→ DATA ENTRIES:

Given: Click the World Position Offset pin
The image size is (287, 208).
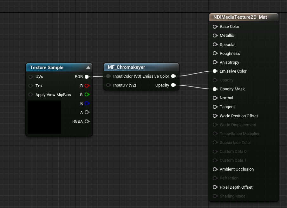Looking at the screenshot, I should click(x=215, y=116).
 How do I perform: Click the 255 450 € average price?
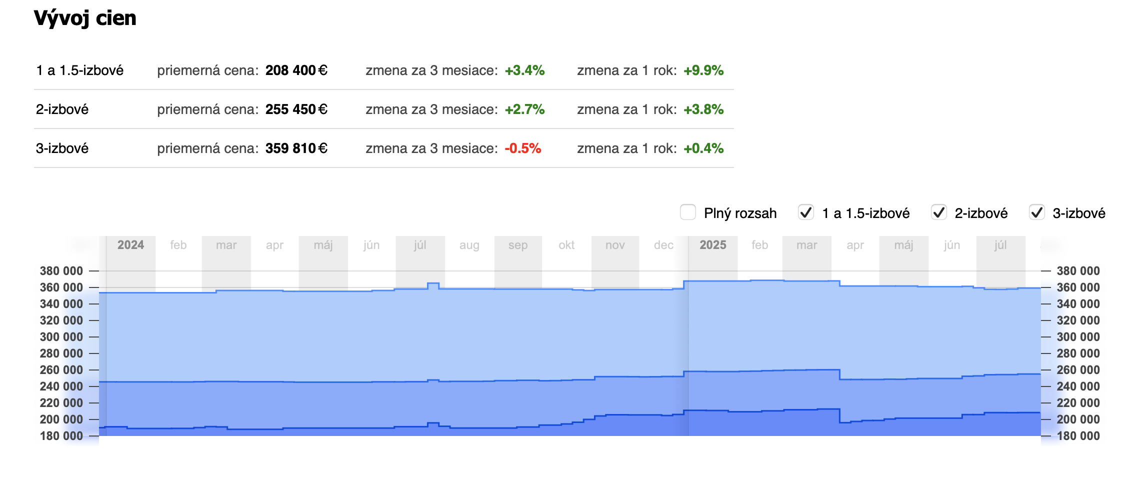(x=296, y=110)
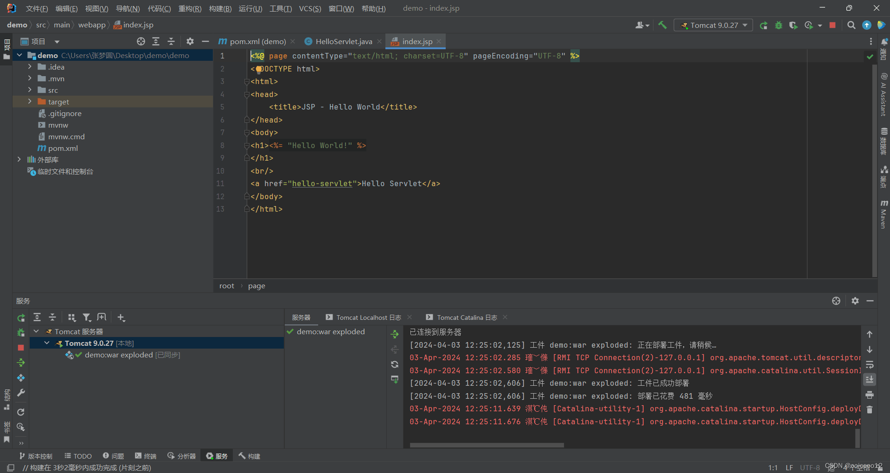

→ AIM OF THE EXERCISE:
Reproduce each of the lines above word for word, leaving out the pictures.

→ SOLVED PROBLEM:
Given: Click the World Position Offset pin
The image size is (287, 208).
Looking at the screenshot, I should click(x=215, y=116).
 How do I perform: Click the 255 450 € average price?
(x=296, y=110)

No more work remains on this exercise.